B) Davalı Cevabının Özeti:
Davalı Özanakent Sitesi Site Yöneticiliği-... vekili, düzenlenen iş sözleşmesi ile öngörülen cezai şartın karşılıklılık ilkesine aykırı olarak düzenlendiğini bu nedenle hüküm ifade etmeyeceğini sözleşme ile sadece site yöneticisinin imzası tüm site sakinlerinin borç altına sokulmasının mümkün olmadığını savunarak davanın reddine karar verilmesini talep etmiştir.
Diğer davalılar davaya cevap vermemiştir.

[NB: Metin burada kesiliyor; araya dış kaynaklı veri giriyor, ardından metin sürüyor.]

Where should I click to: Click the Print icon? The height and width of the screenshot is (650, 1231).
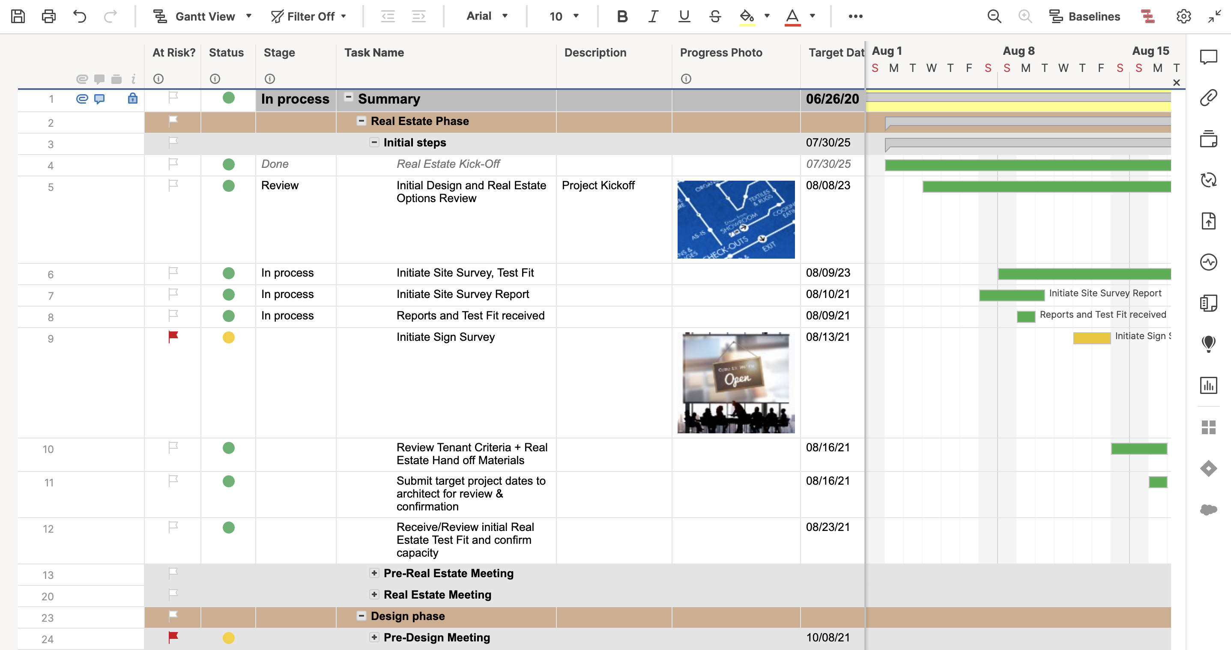pyautogui.click(x=48, y=16)
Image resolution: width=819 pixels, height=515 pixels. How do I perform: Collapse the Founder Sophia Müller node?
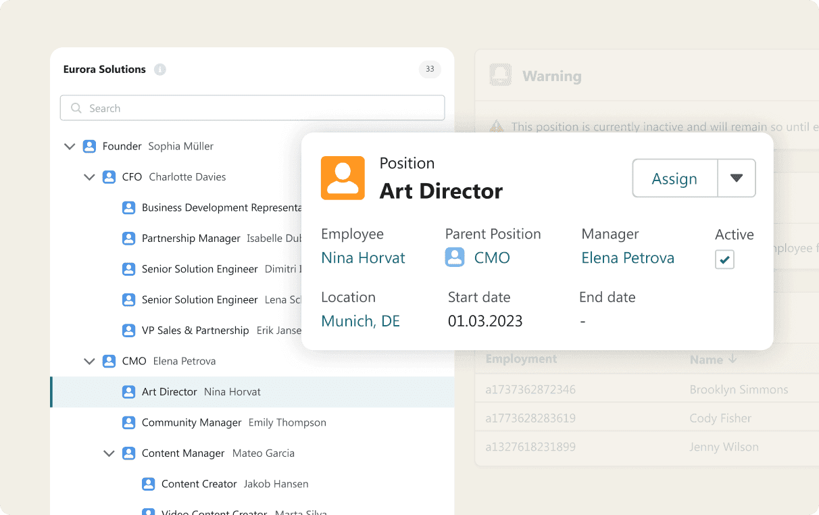pos(70,146)
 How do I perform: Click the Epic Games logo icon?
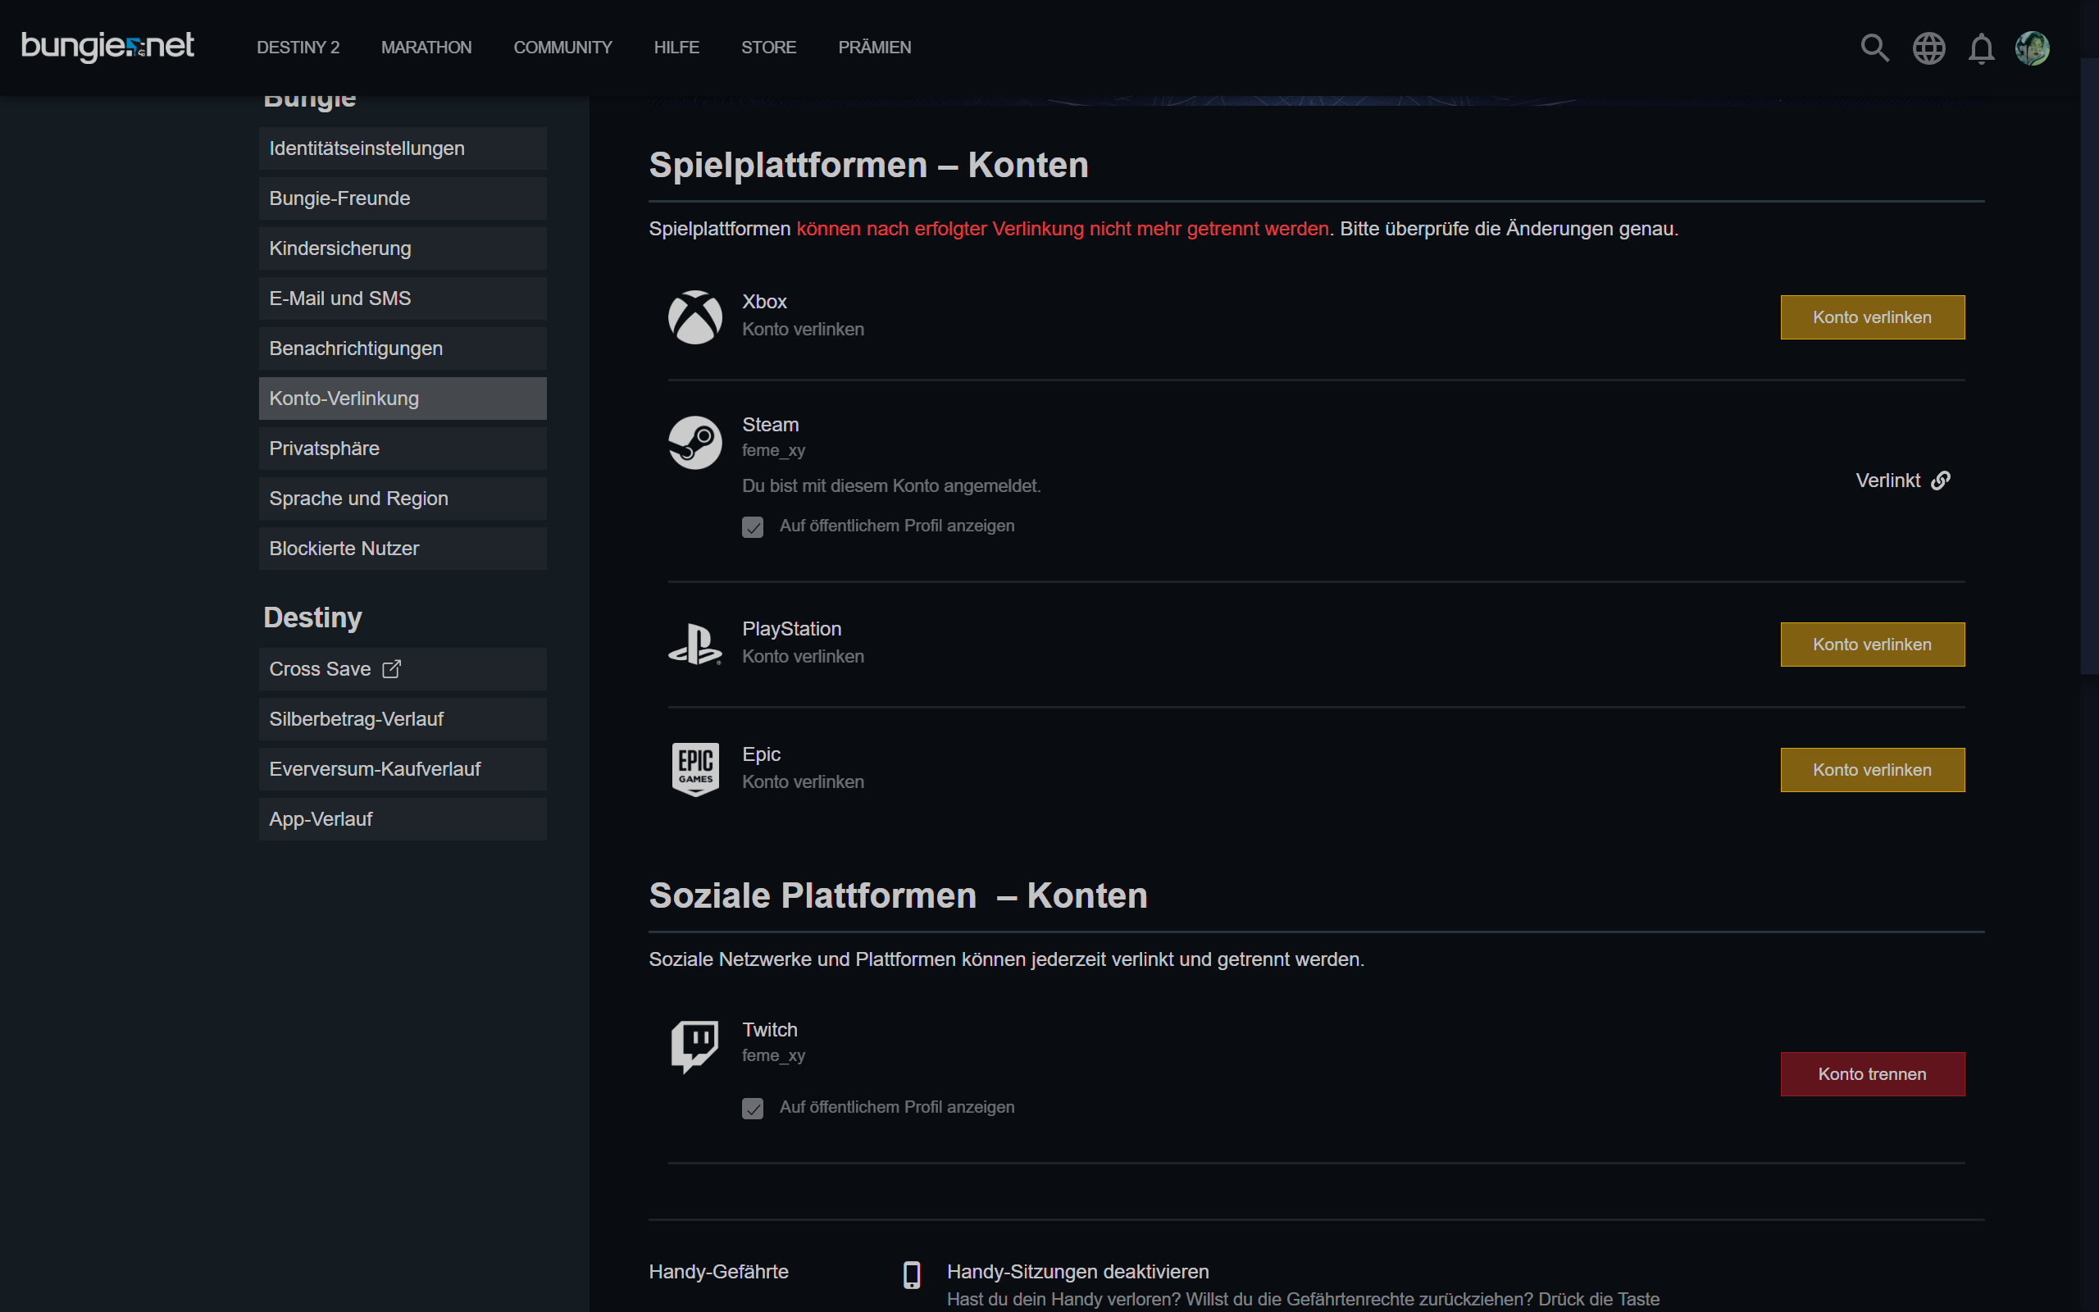pos(695,769)
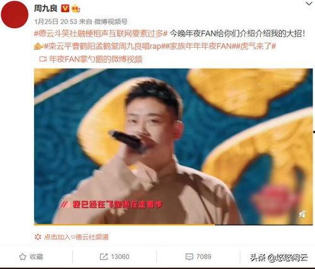Click the red round profile avatar

tap(14, 14)
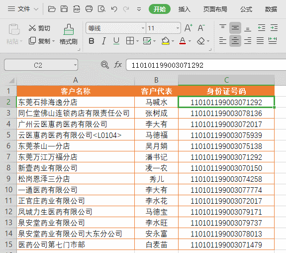The width and height of the screenshot is (286, 253).
Task: Apply the yellow fill color swatch
Action: click(166, 41)
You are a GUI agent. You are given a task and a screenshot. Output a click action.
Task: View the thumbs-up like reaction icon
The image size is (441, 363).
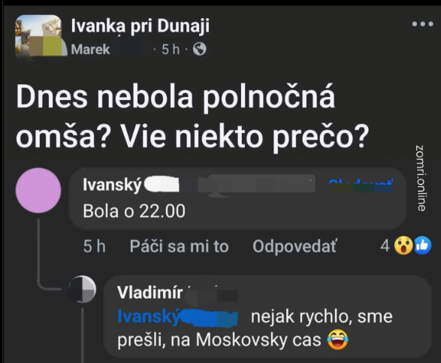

C) Yerel Mahkeme Kararının Özeti:
Mahkemece toplanan kanıtlar ve bilirkişi raporuna dayanılarak davanın kısmen kabulüne karar verilmiştir.
D) Temyiz:
Kararı davacı vekili temyiz etmiştir.
F) Gerekçe:
1-Dosyadaki yazılara, toplanan delillerle kararın dayandığı kanuni gerektirici sebeplere göre, davacının aşağıdaki bentlerin kapsamı dışında kalan temyiz itirazları yerinde değildir.
2-Davacı vekili ve davalı vekili tarafından 15.03.2016 tarihli celse için mazeret dilekçesi sunulmuş mahkemece tarafların mazeretlerinin kabulü ile duruşma günü gün ve saatinin UYAP sistemi üzerinden öğrenilmesine dair 3 gün sonra olan 18.03.2016 tarihine duruşma günü verilmiştir.
Takip eden celsede davacı vekilinin yokluğunda karar verilmiş olup, davacı vekili duruşmadan haberdar olamadıklarını belirterek eski hale getirme talebinde bulunmuştur. Davacı vekili aynı zamanda duruşma gününden haberdar olmadıkları için katılamadığı celsede karar verilmesi sebebi ile ıslah hakkını kullanamadığını ileri sürmüştür.
Davacı vekili ilk kez mazeret talebinde bulunduğu 15.03.2016 tarihinde vekaletname ibraz ederek işlem tesis etmiş olup UYAP sistemine ne zaman kaydedildiği dosya içeriğinden belirlenememektedir. Kaldı ki mahkemenin duruşma gününün UYAP sisteminden öğrenilmesine şeklindeki ara kararı ile 3 gün sonrasına duruşma günü verilmesi usule aykırı olup hukuki dinlenilme hakkını ihlal eder niteliktedir.
3- Davacı işçi sözleşmenin süresinden önce feshine bağlı olarak cezai şart isteğinde bulunmuş, mahkemece tek taraflı cezai şartın geçersiz olduğu ve sözleşmenin belirsiz süreli olduğu gerekçesi ile bu yöndeki talebin reddine karar verilmiştir.
Davacı işçi ile davalı site yöneticisi arasında imzalanan iş sözleşmesinin 3 yıl süreli olduğu belirtilmiş ve süre dolmadan işveren tarafından iş sözleşmesinin feshi halinde kalan süre ücretlerinin işçiye cezai şart olarak ödeneceği kurala bağlanmıştır. Sözleşmedeki cezai şart kuralı tek taraflı ise de işçi aleyhine olmayıp işçi yararınadır. Böyle olunca Türk Borçlar Kanunu'nun 420. maddesi uyarınca cezai şartın geçersiz olduğundan söz edilemez. Öte yandan sözleşmenin objektif neden içermemesi nedeni ile belirli süreli olarak değerlendirilmesi mümkün değil ise de Dairemizin uygulamaları gibi Yargıtay İçtihatları Birleştirme Genel Kurulu'nun 08.03.2019 tarihli 2017/10 esas 2019/1 karar sayılı kararı uyarınca objektif neden olmasa da sözleşmede çalışma süresi kararlaştırılması durumunda süresinden önce feshe dayalı olarak konulan cezai şartın geçerli olduğu kabul edilmiş olmakla, mahkemece cezai şartla ilgili değerlendirme yapılarak indirim hususu da düşünülerek bir karar verilmek üzere hükmün bozulması gerekmiştir.
G) SONUÇ:
Temyiz olunan kararın, yukarıda yazılı sebeplerden dolayı BOZULMASINA, peşin alınan temyiz harcının istek halinde ilgiliye iadesine, 01/07/2020 tarihinde oybirliğiyle karar verildi.